The two young artists are Delhi-based Harsh Raman Singh Paul and a Brazilian Sergio Cordeiro. They are part of a Street Art Project supported by the Brazilian Embassy in the Capital called Brinda - Brazil and India in Art. Brinda is meant for a cultural exchange between India and Brazil, in which the two artists are assigned to create public art fusing the cultural similarities of the two countries.

Harsh and Sergio have chosen three walls which see maximum footfall. The first one is right opposite Agrsen Ki Baoli on Hailey Road. The second, deep inside Hauz Khas Village and the third, the road-facing boundary wall of Hauz Khas Apartments on Sri Aurobindo Marg.

The duo has decided to paint the walls according to the kind of people it is visited by, and each design mixes the countries’ styles, lines, colours and cultural commonalities. For instance, the rundown wall opposite Agrasen ki Baoli (a tourist delight) is painted with the theme of divinity and the evil eye. If Harsh has painted the divine figure of Ganesha and the unsightly evil eye with its tongue hanging out and its face reading buri nazar wale tera muh kala inscribed in Hindi, Sergio paints Nossa Senhora Aparecida, the divine Portuguese figure, and Carranca – an evil eye which is a scowling figurehead of a mix of a man and animal. All these figures float on the river (a synonym for God in both the countries), while spiritual beads or rudraksh suspends over its waters.

“Like in India, superstitions and spirituality are integral part of lives in Brazil, so we blended them to show similar belief systems,” says Sergio.

The second wall at Hauz Khas Village delineates a philosophic theme of life and death. It portrays a man, (here) symbol of life, on a sea-saw trying to balance it with mother death on the other side. Death is wrapped in a sari designed with macabre figures on it. While the shoe of the life reads “Rejoice the ride”, the border of death’s sari reads, “Rejoice the end”. Life, in quite a joyful mood, offers a flower to the death. And the death – created in suitably surrealist style -- is unable to hold it. Its petals, hence, break and float in the air.

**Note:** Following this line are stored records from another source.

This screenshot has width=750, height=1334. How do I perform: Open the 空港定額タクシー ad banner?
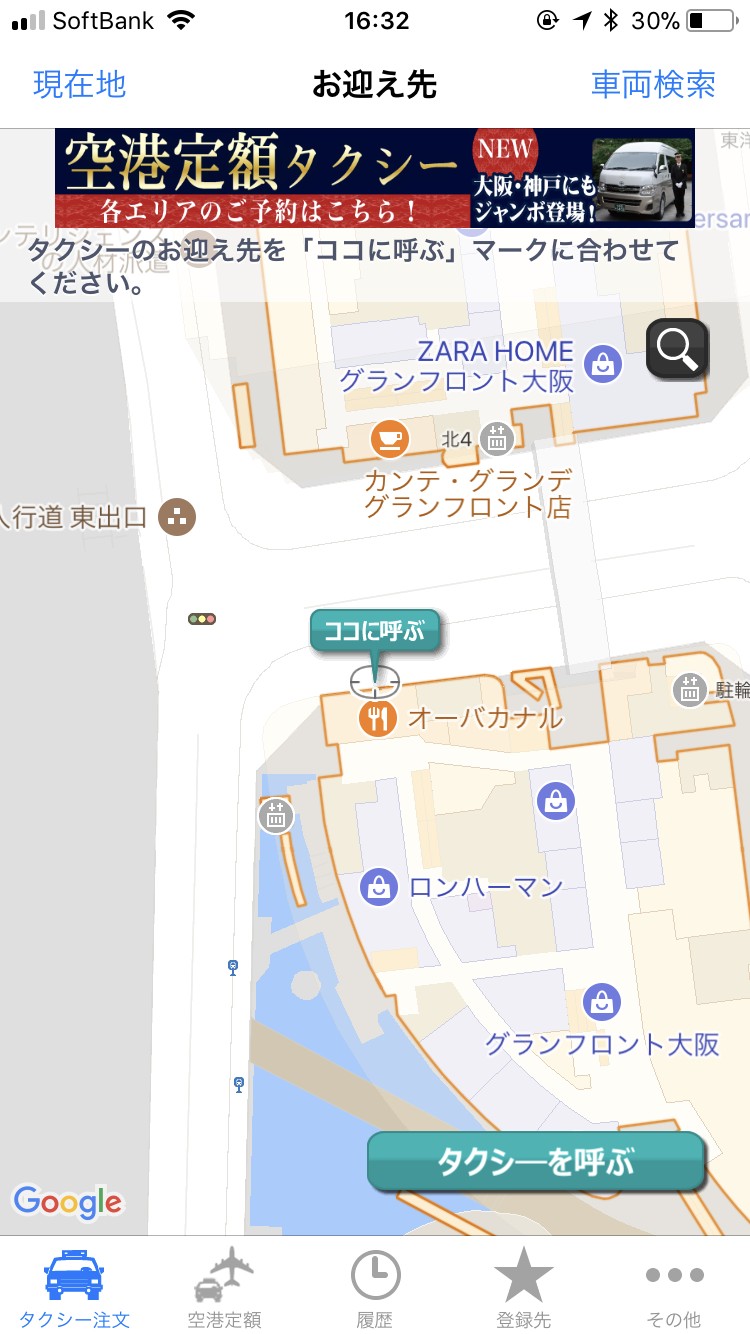(374, 178)
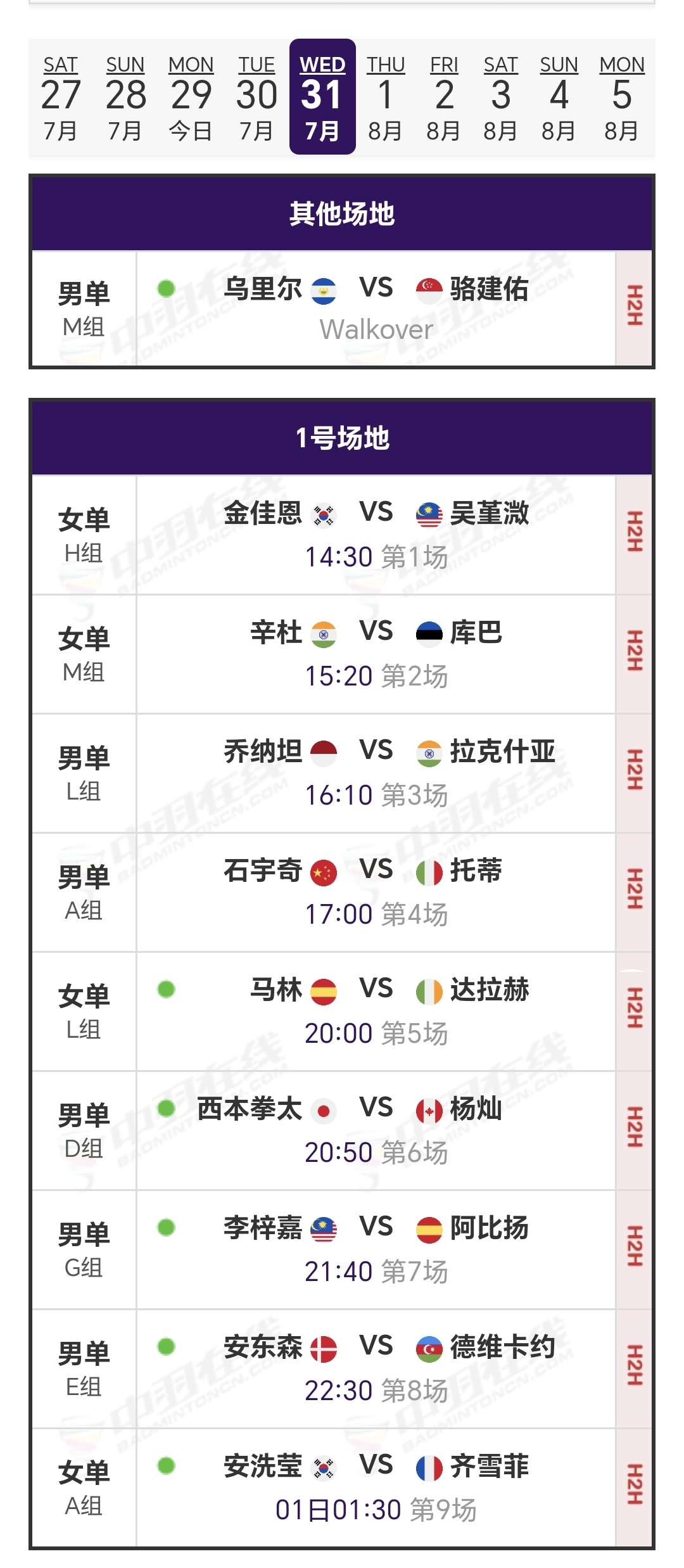Open Monday 29 July today tab
Image resolution: width=684 pixels, height=1568 pixels.
[191, 97]
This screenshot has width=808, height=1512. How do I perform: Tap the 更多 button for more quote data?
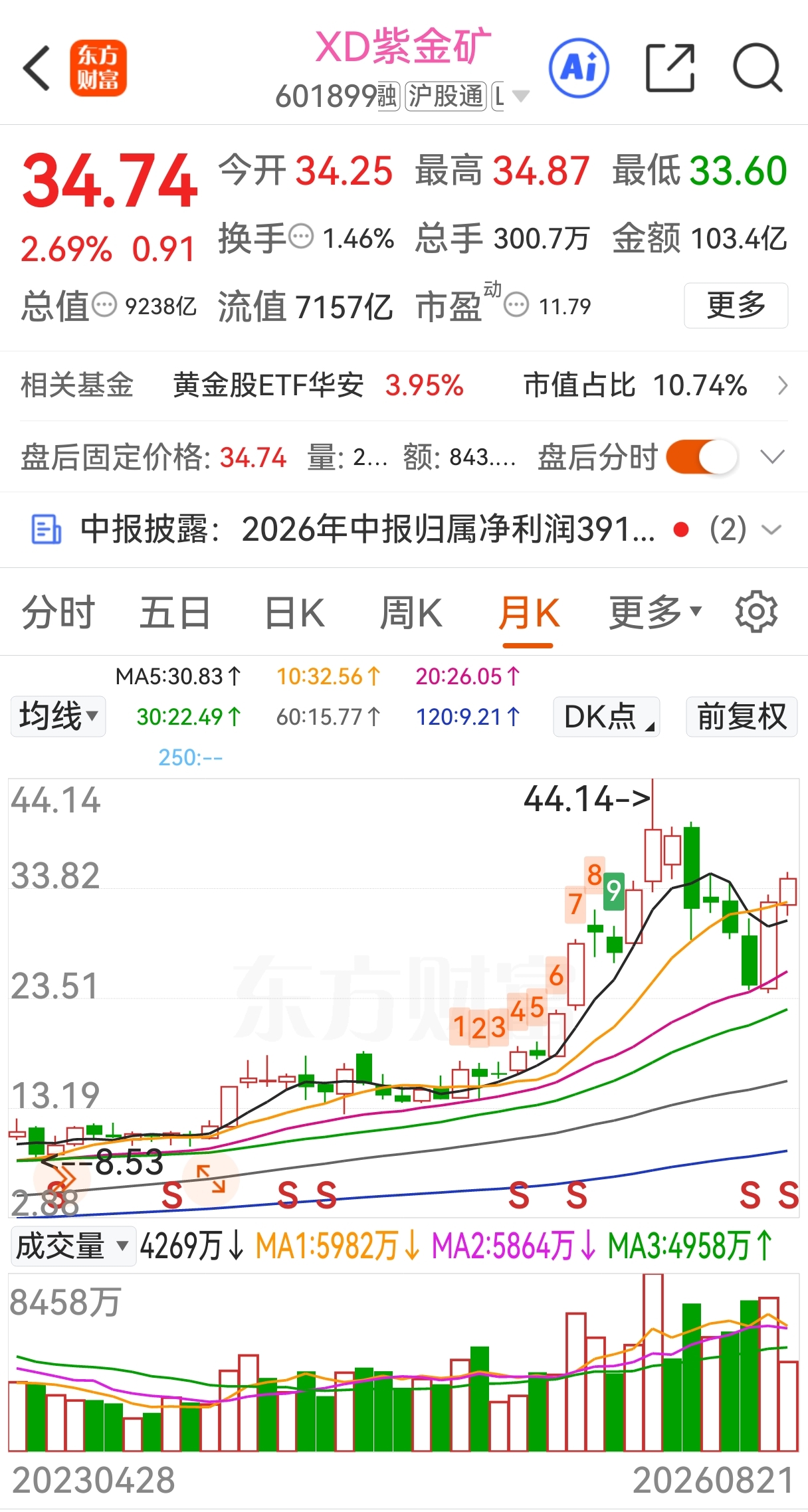point(736,306)
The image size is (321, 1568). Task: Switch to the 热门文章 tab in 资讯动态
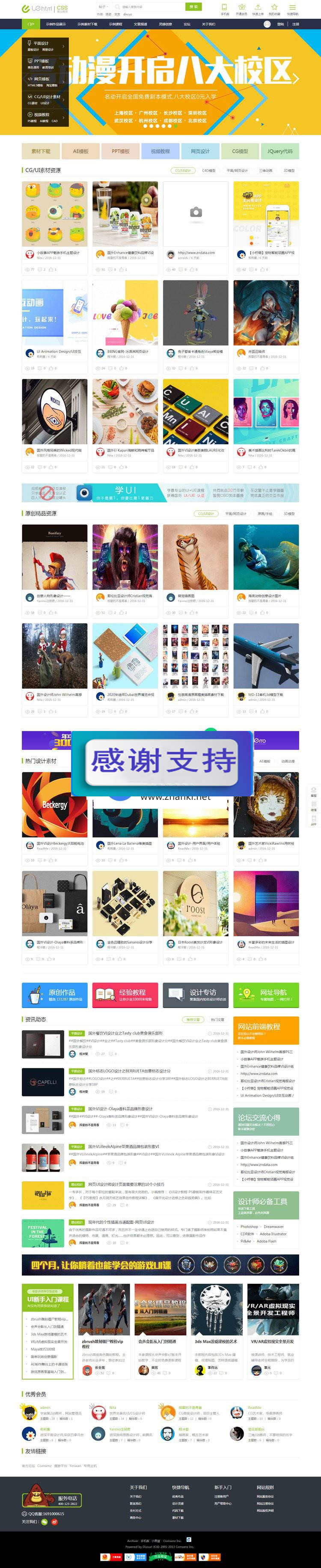[217, 1020]
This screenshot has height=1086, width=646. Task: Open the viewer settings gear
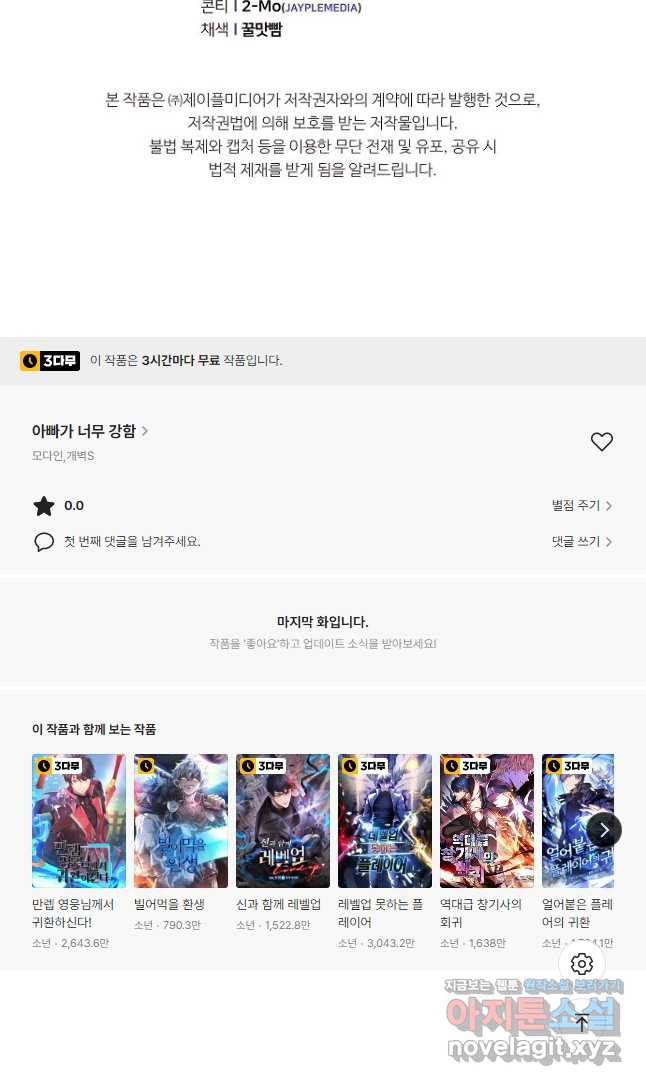pyautogui.click(x=582, y=964)
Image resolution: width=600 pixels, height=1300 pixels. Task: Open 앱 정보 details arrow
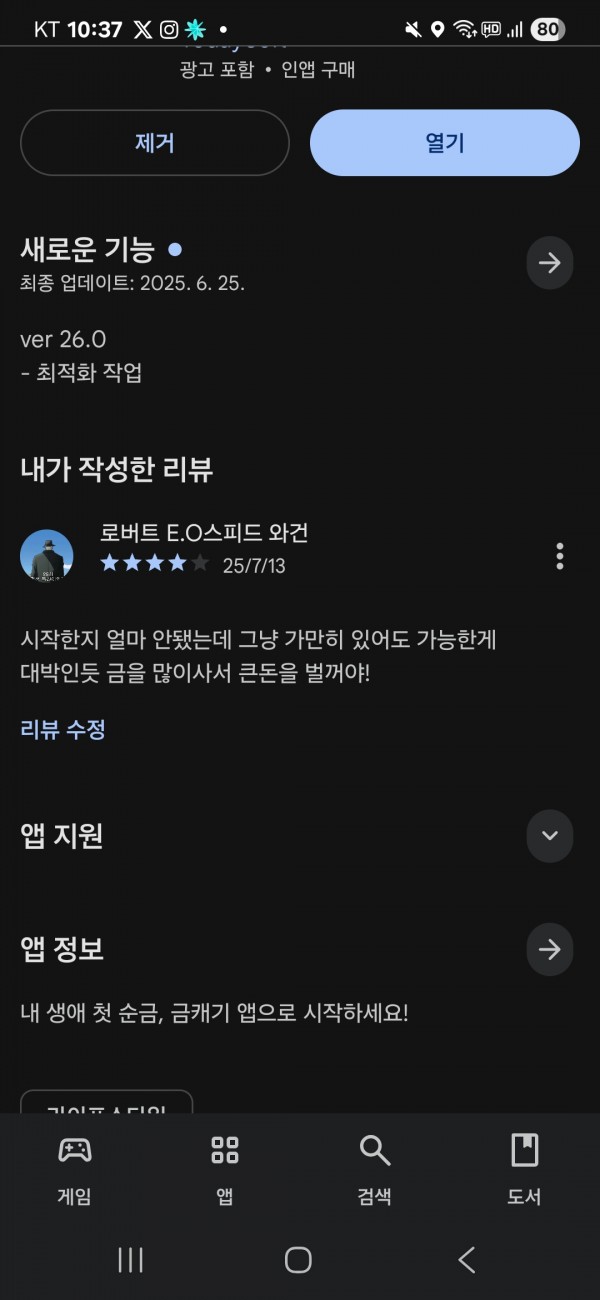549,950
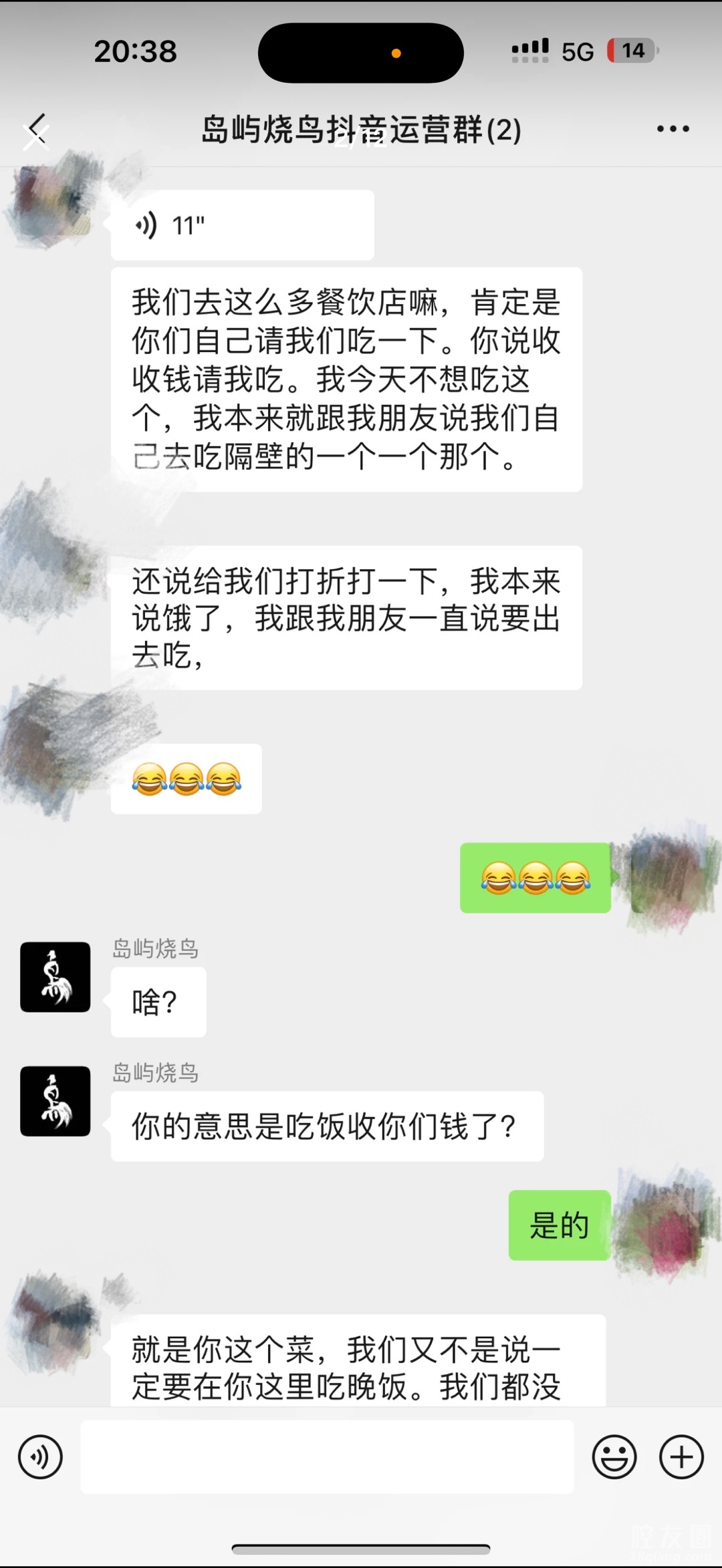Play the 11-second voice message

(x=242, y=225)
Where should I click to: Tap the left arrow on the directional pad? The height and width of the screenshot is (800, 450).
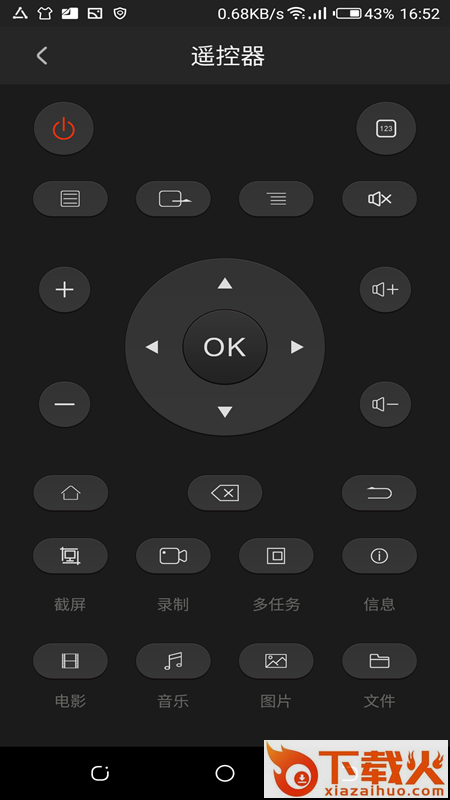(152, 347)
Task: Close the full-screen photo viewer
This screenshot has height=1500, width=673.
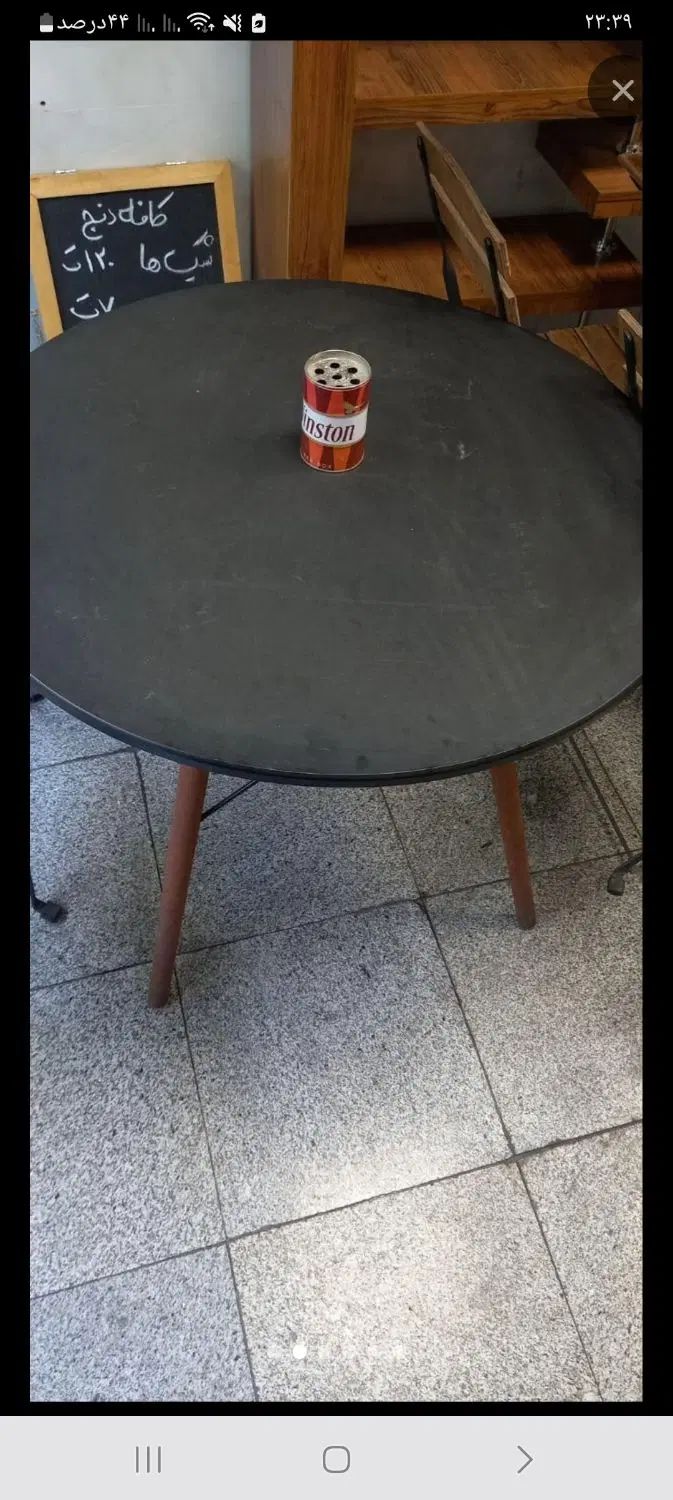Action: pyautogui.click(x=622, y=91)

The third wall on Aurobindo Marg, which the duo finished this week, attracts its passers by with its sheer youthfulness and a blend of music and dance. It depicts the figure of a Bharatanatyam dancer as the wall begins. By the time the big wall ends, she transforms into a traditional Brazilian Samba dancer. Traditional Indian musical instruments like the tabla, sitar, mridangam and Brazilian musical equipments like agogo, the oldest known instrument used to create Samba music, atabaque, the hand drum, appropriately form the backdrop.

Harsh, also an ex-art director with Prakash Jha, says, “Music and dance form the essence of Indian and Brazilian culture. So, we have created this wall in a way that Bharatanatyam dancer transforms into a Samba dancer from one side of the wall, and from the other side, the Samba dancer breaks into Bharatnatyam mudras. From both the sides, therefore, the wall gives you a feeling of a melodic movement.”

The duo’s work will be documented by two young Brazilians, Carina Barros through a documentary and Amanda Servule, who will write a book on their experience of working together for the Brinda Project.

Though the walls have turned artistic, the duo says creating public art is not free of hassles in India. Says Sergio, “Though we had permission from the Indian and Brazilian Embassy, and we carried required documents proving the same, we have been harassed by the cops each time. At all these sites, they tried stopping us saying ‘It is not allowed’. A cop close to Agrasen ki Baoli even asked for money. But I am smart, I didn’t give any.” He adds that Brazil is used to public art, so he never faced such problems there.